◆ Work required
Any pictures in the records below must be left out when you repeat the lines from the line containing "This screenshot has height=901, width=1716." through the line containing "to the Education" exactly.

*** Extracted information ***

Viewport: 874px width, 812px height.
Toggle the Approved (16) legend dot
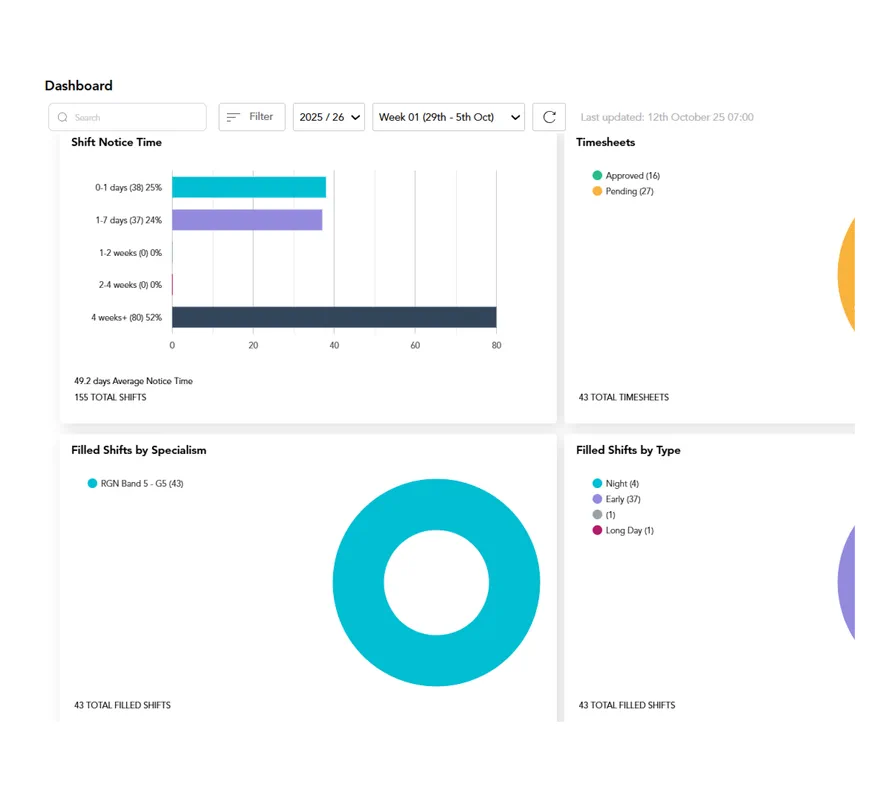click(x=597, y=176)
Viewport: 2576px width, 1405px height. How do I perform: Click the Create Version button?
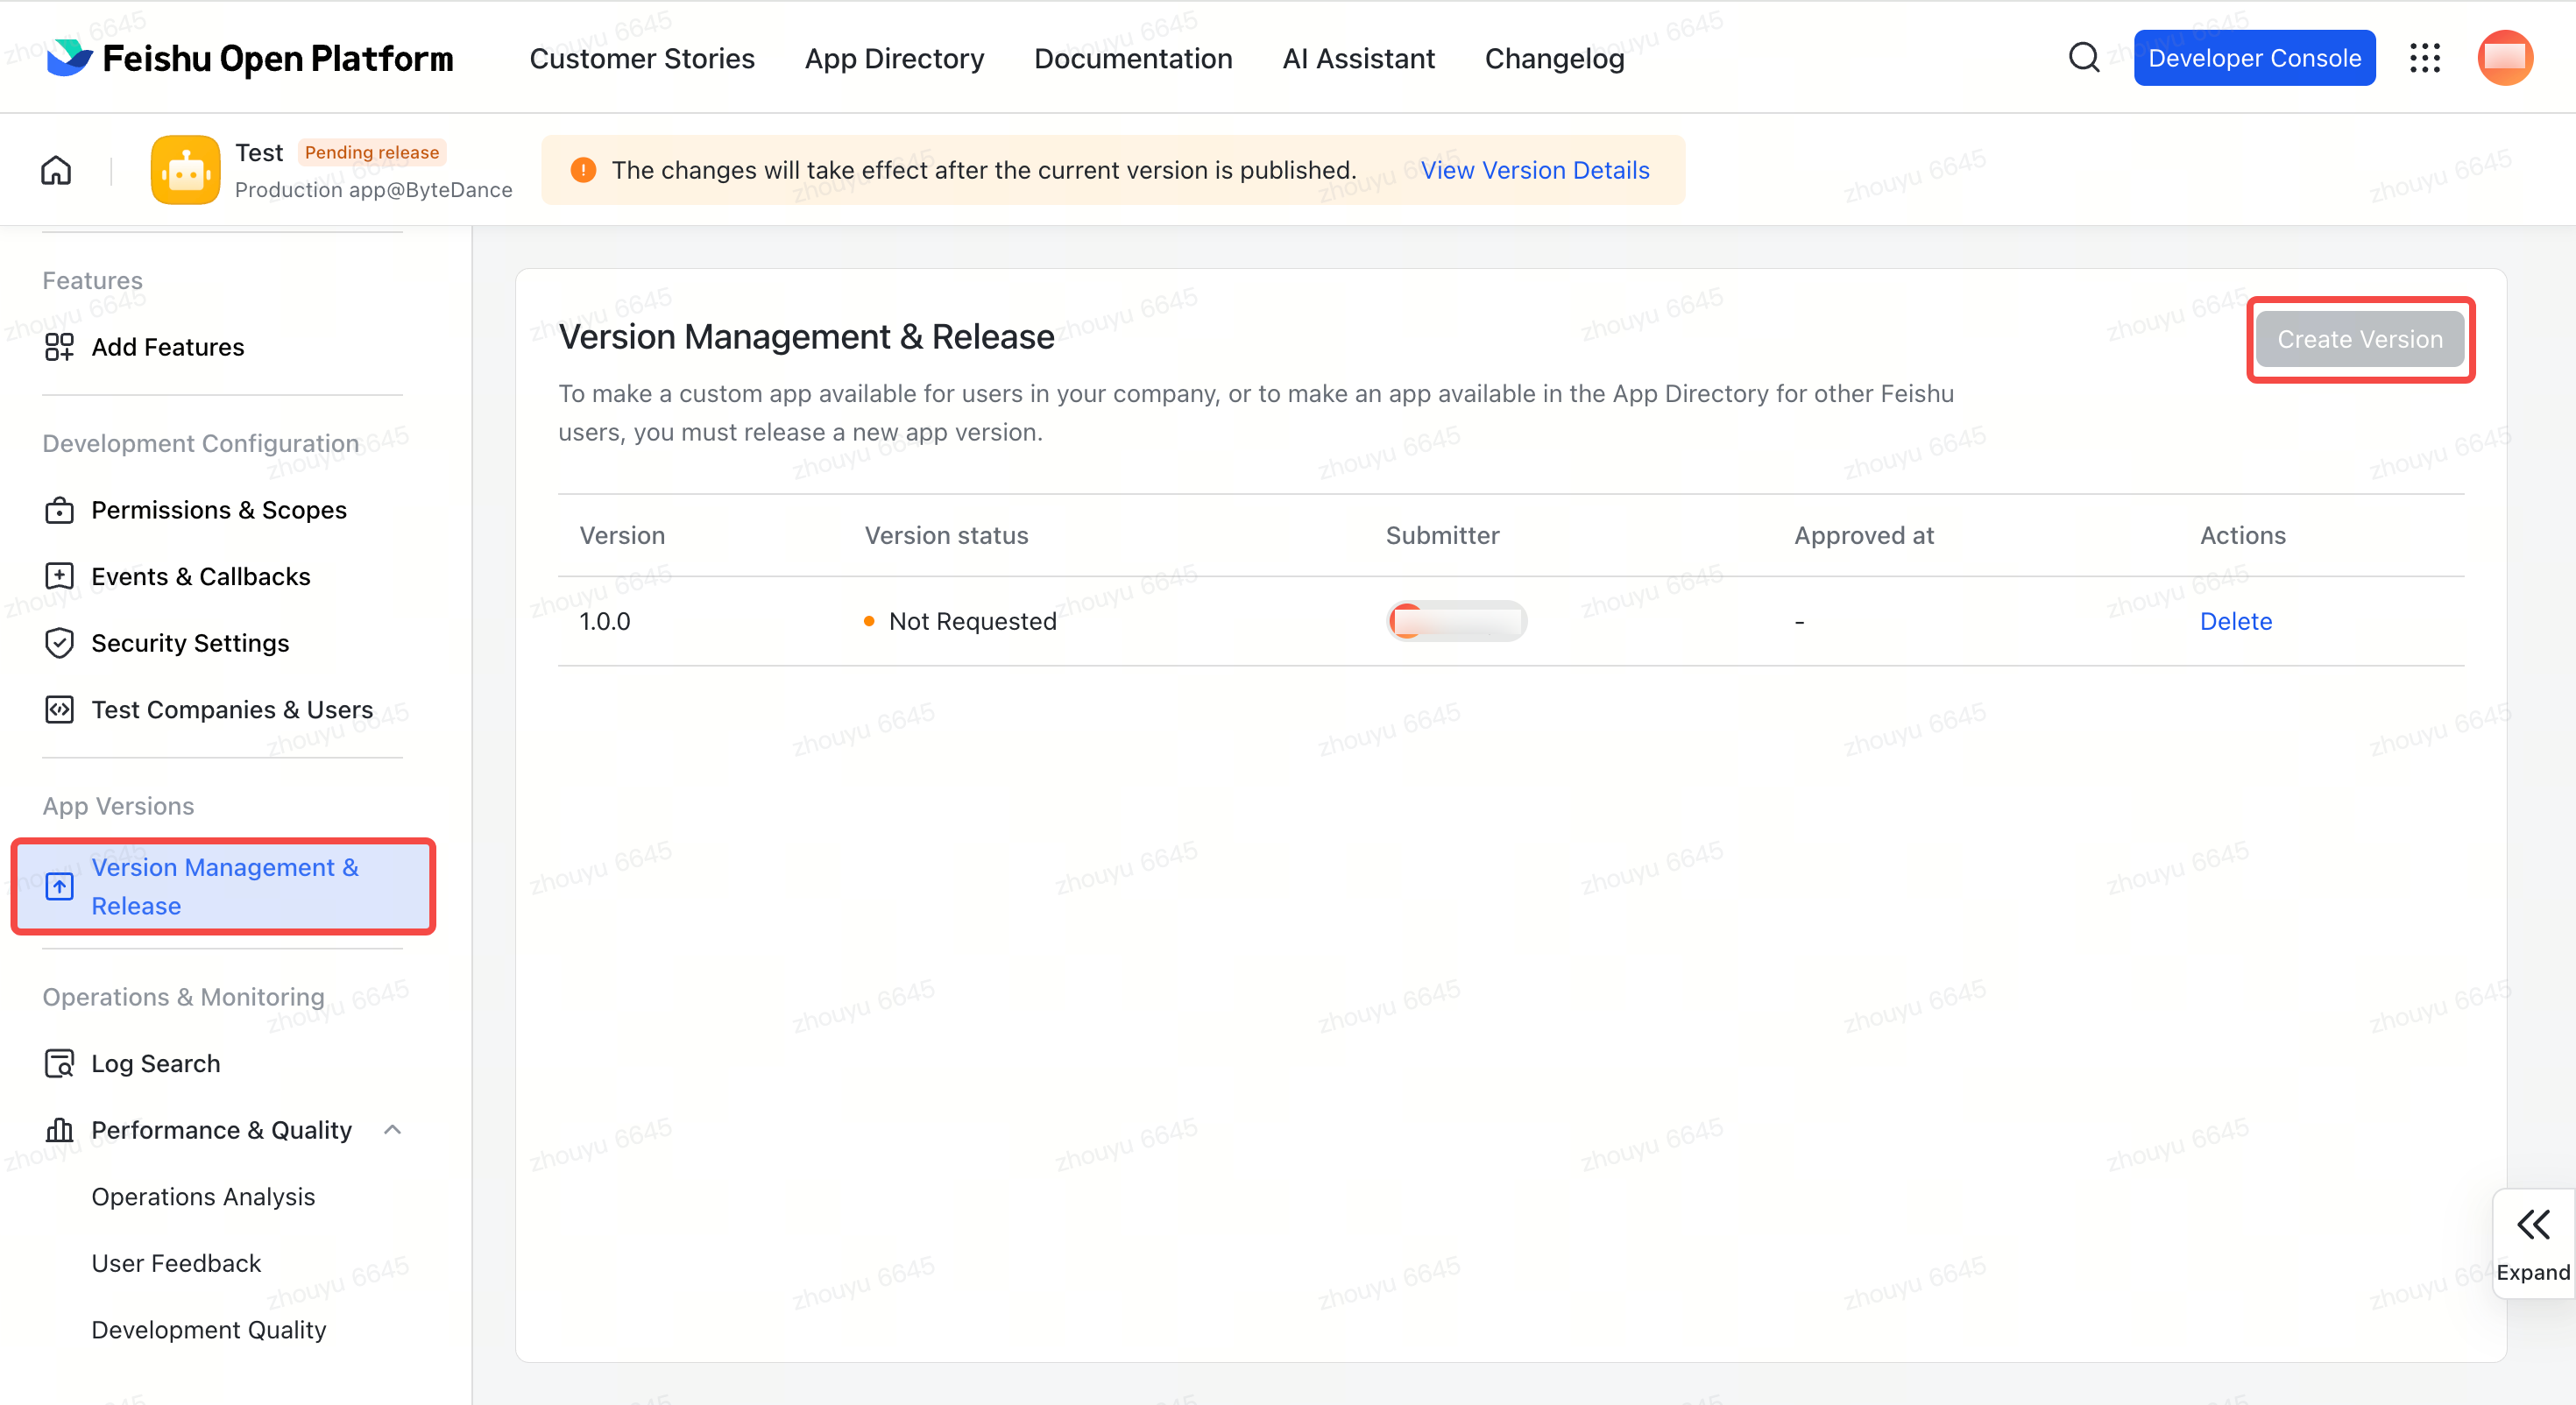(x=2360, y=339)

*** End of Extracted information ***
*** Extracted information ***

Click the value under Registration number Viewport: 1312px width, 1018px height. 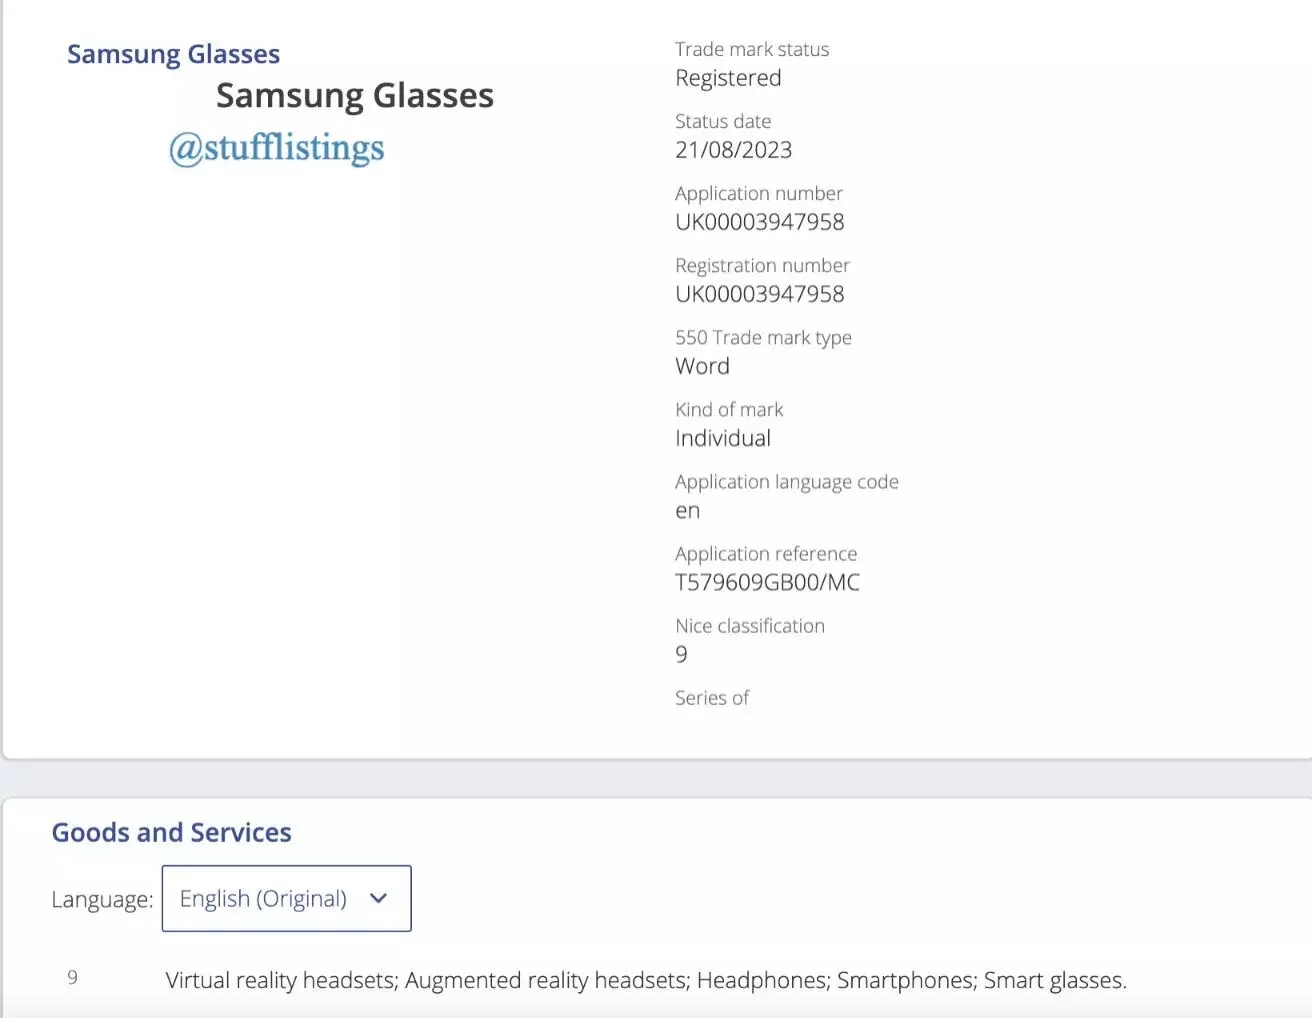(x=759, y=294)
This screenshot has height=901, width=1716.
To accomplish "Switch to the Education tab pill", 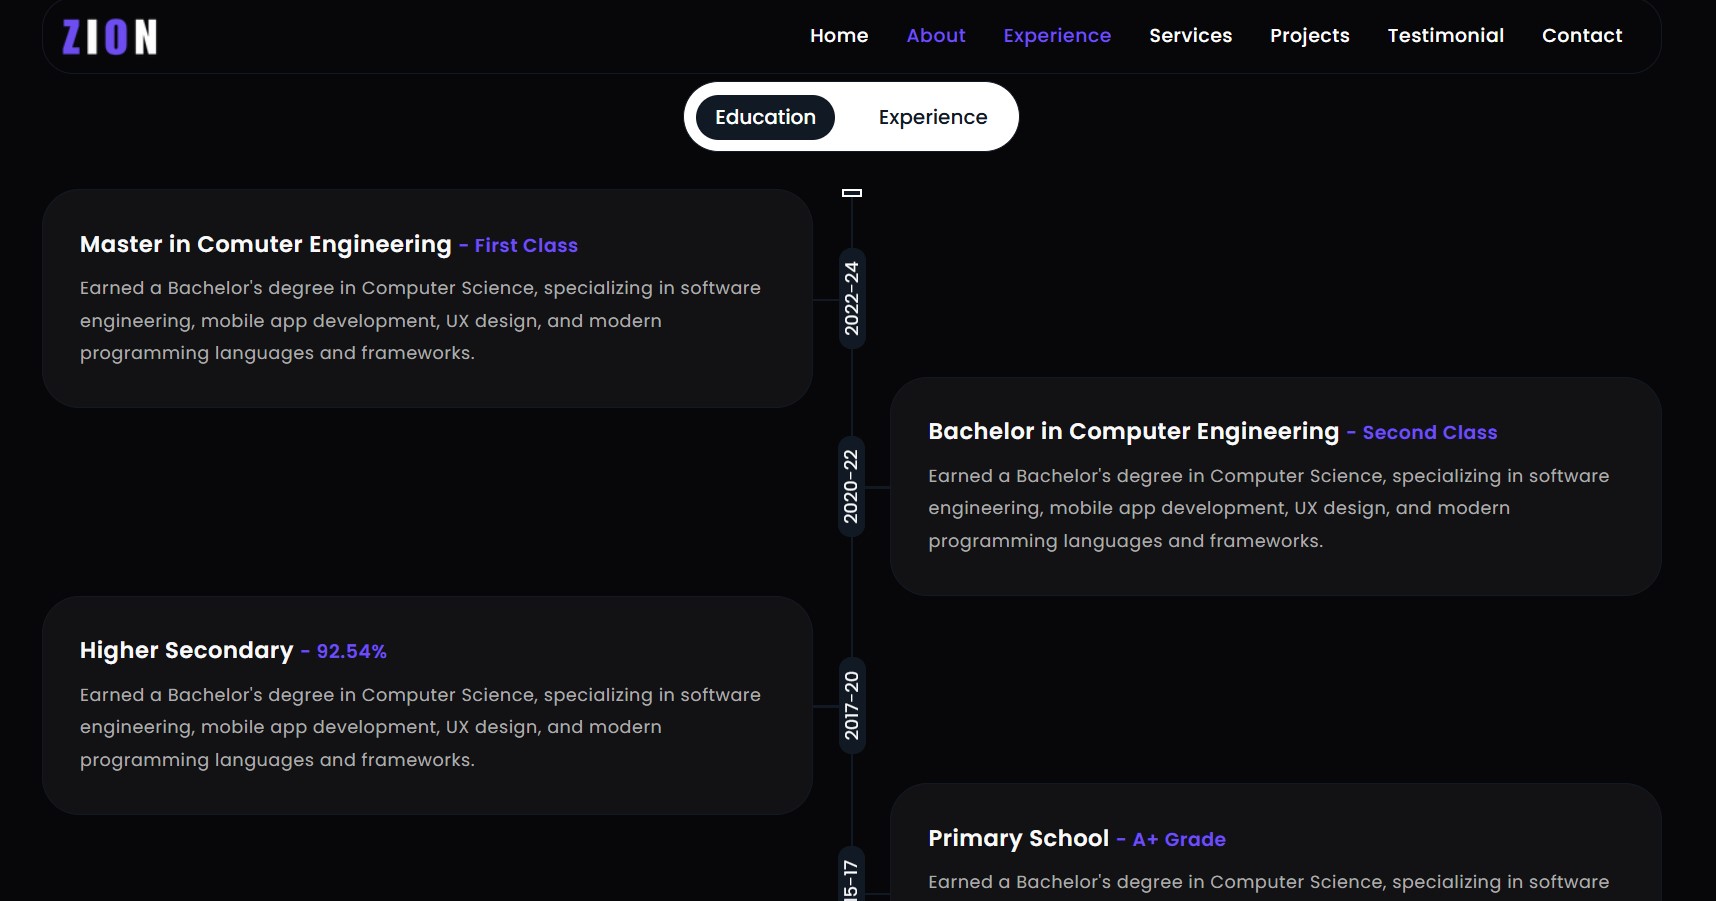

*** End of Extracted information ***
*** Extracted information ***

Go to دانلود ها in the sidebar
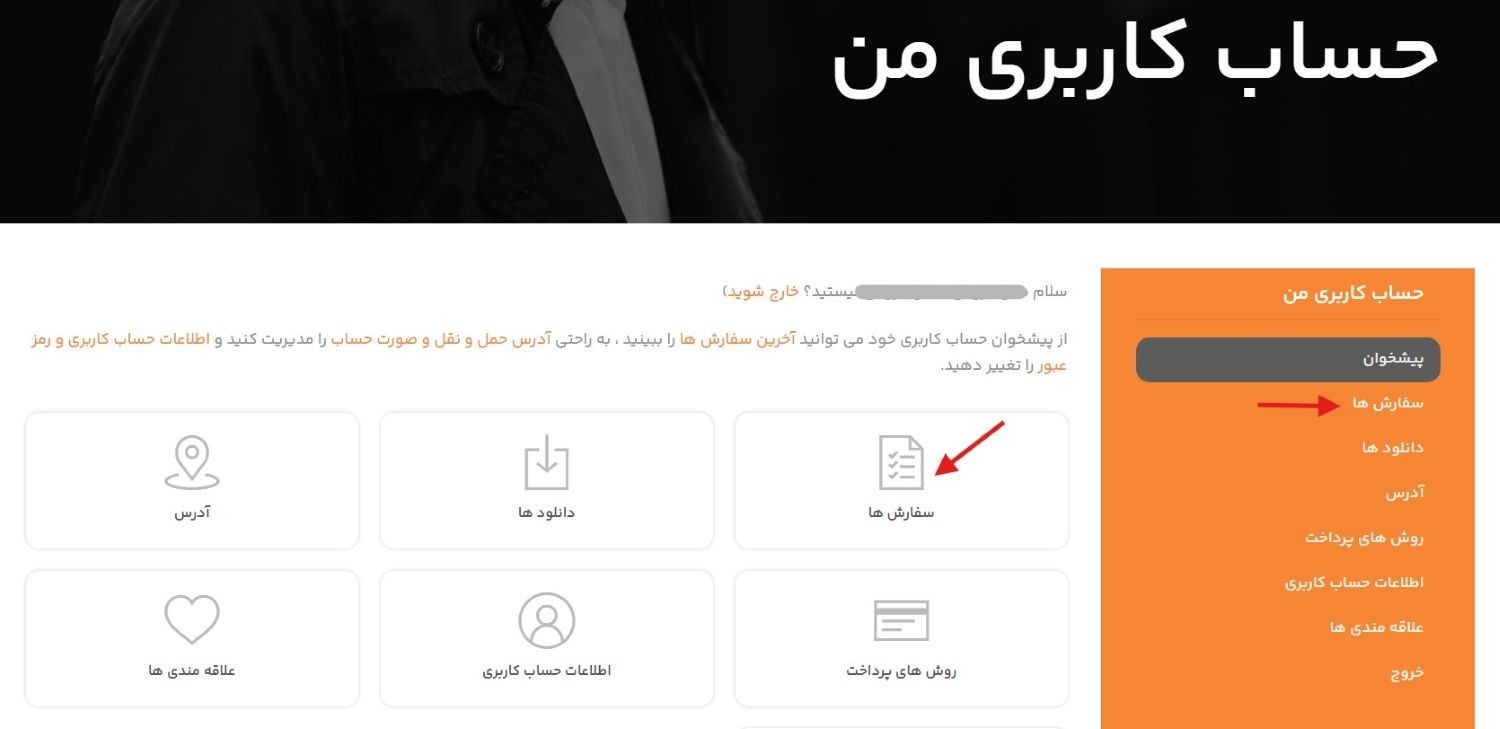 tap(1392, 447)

*** End of Extracted information ***

◆ The answer
This screenshot has height=901, width=1716.
To accomplish "Switch to the Education tab pill", 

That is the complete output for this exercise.